## DESCRIPTION OF THE TASK:
Set down the records that follow exactly and completely.

══ EXERCISE MATERIALS

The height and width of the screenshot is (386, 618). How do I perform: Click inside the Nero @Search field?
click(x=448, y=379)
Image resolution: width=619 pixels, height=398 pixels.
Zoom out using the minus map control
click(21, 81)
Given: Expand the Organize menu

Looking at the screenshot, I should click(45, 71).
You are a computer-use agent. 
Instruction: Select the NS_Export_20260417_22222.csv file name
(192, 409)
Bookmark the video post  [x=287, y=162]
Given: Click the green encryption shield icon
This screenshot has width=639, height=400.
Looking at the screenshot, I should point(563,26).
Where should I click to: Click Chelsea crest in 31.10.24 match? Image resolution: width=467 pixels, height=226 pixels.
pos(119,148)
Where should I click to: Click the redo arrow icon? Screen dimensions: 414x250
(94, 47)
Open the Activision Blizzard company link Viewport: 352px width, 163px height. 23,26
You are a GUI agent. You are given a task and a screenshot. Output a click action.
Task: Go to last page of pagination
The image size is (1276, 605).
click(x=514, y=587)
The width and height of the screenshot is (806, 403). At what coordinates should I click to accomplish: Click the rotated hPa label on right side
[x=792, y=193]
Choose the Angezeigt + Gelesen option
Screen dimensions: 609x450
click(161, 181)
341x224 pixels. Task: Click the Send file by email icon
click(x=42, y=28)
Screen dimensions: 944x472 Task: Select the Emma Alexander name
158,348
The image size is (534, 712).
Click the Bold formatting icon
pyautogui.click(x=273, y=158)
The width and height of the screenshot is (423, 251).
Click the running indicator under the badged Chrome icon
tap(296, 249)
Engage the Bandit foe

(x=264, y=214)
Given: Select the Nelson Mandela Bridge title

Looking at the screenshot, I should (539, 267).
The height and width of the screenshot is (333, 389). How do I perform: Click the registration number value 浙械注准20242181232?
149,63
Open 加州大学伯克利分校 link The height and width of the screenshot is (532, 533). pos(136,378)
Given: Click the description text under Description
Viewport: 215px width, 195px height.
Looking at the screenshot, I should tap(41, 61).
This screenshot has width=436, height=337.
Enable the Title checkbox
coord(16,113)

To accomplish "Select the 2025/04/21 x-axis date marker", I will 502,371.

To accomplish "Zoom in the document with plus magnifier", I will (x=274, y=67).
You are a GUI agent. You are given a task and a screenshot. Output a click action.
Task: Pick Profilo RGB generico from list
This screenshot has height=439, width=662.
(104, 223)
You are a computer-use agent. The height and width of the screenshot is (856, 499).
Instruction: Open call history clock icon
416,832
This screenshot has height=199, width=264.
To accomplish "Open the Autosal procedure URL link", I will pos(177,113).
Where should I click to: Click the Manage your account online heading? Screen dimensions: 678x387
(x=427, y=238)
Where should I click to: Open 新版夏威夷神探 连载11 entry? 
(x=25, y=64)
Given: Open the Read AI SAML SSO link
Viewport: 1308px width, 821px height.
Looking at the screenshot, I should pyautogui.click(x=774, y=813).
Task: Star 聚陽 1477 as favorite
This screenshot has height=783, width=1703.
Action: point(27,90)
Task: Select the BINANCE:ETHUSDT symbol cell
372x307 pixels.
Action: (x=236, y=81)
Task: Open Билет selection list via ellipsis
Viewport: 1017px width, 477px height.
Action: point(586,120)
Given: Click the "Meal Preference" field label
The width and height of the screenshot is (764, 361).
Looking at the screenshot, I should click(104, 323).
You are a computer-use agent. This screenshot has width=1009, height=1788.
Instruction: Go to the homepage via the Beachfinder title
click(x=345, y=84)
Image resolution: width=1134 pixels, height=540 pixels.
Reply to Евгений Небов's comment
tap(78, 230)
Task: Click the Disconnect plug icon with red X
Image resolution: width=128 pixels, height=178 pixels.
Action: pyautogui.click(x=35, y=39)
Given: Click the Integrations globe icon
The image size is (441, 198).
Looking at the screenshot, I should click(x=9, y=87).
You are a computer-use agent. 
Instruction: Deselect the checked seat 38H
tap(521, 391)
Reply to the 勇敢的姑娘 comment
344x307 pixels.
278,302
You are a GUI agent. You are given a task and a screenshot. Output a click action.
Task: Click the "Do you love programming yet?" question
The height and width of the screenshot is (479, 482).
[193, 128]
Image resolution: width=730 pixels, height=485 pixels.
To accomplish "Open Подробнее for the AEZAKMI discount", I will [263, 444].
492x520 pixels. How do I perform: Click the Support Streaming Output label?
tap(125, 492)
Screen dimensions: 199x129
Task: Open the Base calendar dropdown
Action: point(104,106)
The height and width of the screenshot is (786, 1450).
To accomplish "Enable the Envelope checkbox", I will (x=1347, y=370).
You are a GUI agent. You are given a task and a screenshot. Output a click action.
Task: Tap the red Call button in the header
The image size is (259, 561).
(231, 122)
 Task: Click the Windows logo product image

════

## TASK ANSWER:
The height and width of the screenshot is (386, 618). How do I perform: Click inside the Nero @Search field?
click(x=448, y=379)
Image resolution: width=619 pixels, height=398 pixels.
Zoom out using the minus map control
click(21, 81)
Given: Expand the Organize menu

Looking at the screenshot, I should click(45, 71).
You are a computer-use agent. 
Instruction: Select the NS_Export_20260417_22222.csv file name
(192, 409)
Bookmark the video post  [x=287, y=162]
Given: Click the green encryption shield icon
This screenshot has width=639, height=400.
Looking at the screenshot, I should point(563,26).
Where should I click to: Click Chelsea crest in 31.10.24 match? Image resolution: width=467 pixels, height=226 pixels.
pos(119,148)
Where should I click to: Click the redo arrow icon? Screen dimensions: 414x250
(94, 47)
Open the Activision Blizzard company link Viewport: 352px width, 163px height. 23,26
You are a GUI agent. You are given a task and a screenshot. Output a click action.
Task: Go to last page of pagination
The image size is (1276, 605).
click(x=514, y=587)
The width and height of the screenshot is (806, 403). At what coordinates should I click to accomplish: Click the rotated hPa label on right side
[x=792, y=193]
Choose the Angezeigt + Gelesen option
Screen dimensions: 609x450
click(161, 181)
341x224 pixels. Task: Click the Send file by email icon
click(x=42, y=28)
Screen dimensions: 944x472 Task: Select the Emma Alexander name
158,348
The image size is (534, 712).
Click the Bold formatting icon
pyautogui.click(x=273, y=158)
The width and height of the screenshot is (423, 251).
Click the running indicator under the badged Chrome icon
tap(296, 249)
Engage the Bandit foe

(x=264, y=214)
Given: Select the Nelson Mandela Bridge title

Looking at the screenshot, I should (539, 267).
The height and width of the screenshot is (333, 389). How do I perform: Click the registration number value 浙械注准20242181232?
149,63
Open 加州大学伯克利分校 link The height and width of the screenshot is (532, 533). pos(136,378)
Given: Click the description text under Description
Viewport: 215px width, 195px height.
Looking at the screenshot, I should tap(41, 61).
This screenshot has width=436, height=337.
Enable the Title checkbox
coord(16,113)

To accomplish "Select the 2025/04/21 x-axis date marker", I will 502,371.

To accomplish "Zoom in the document with plus magnifier", I will (x=274, y=67).
You are a GUI agent. You are given a task and a screenshot. Output a click action.
Task: Pick Profilo RGB generico from list
This screenshot has height=439, width=662.
(104, 223)
You are a computer-use agent. The height and width of the screenshot is (856, 499).
Instruction: Open call history clock icon
416,832
This screenshot has height=199, width=264.
To accomplish "Open the Autosal procedure URL link", I will pos(177,113).
Where should I click to: Click the Manage your account online heading? Screen dimensions: 678x387
(x=427, y=238)
Where should I click to: Open 新版夏威夷神探 连载11 entry? 
(x=25, y=64)
Given: Open the Read AI SAML SSO link
Viewport: 1308px width, 821px height.
Looking at the screenshot, I should pyautogui.click(x=774, y=813).
Task: Star 聚陽 1477 as favorite
This screenshot has height=783, width=1703.
Action: point(27,90)
Task: Select the BINANCE:ETHUSDT symbol cell
372x307 pixels.
Action: (x=236, y=81)
Task: Open Билет selection list via ellipsis
Viewport: 1017px width, 477px height.
Action: point(586,120)
Given: Click the "Meal Preference" field label
The width and height of the screenshot is (764, 361).
Looking at the screenshot, I should click(104, 323).
You are a computer-use agent. This screenshot has width=1009, height=1788.
Instruction: Go to the homepage via the Beachfinder title
click(x=345, y=84)
Image resolution: width=1134 pixels, height=540 pixels.
Reply to Евгений Небов's comment
tap(78, 230)
Task: Click the Disconnect plug icon with red X
Image resolution: width=128 pixels, height=178 pixels.
Action: pyautogui.click(x=35, y=39)
Given: Click the Integrations globe icon
The image size is (441, 198).
Looking at the screenshot, I should click(x=9, y=87).
You are a computer-use agent. 
Instruction: Deselect the checked seat 38H
tap(521, 391)
Reply to the 勇敢的姑娘 comment
344x307 pixels.
278,302
You are a GUI agent. You are given a task and a screenshot. Output a click action.
Task: Click the "Do you love programming yet?" question
The height and width of the screenshot is (479, 482).
[193, 128]
Image resolution: width=730 pixels, height=485 pixels.
To accomplish "Open Подробнее for the AEZAKMI discount", I will [263, 444].
492x520 pixels. How do I perform: Click the Support Streaming Output label?
tap(125, 492)
Screen dimensions: 199x129
Task: Open the Base calendar dropdown
Action: point(104,106)
The height and width of the screenshot is (786, 1450).
To accomplish "Enable the Envelope checkbox", I will (x=1347, y=370).
You are a GUI agent. You are given a task and a screenshot. Output a click action.
Task: Tap the red Call button in the header
The image size is (259, 561).
(231, 122)
 Task: Click the Windows logo product image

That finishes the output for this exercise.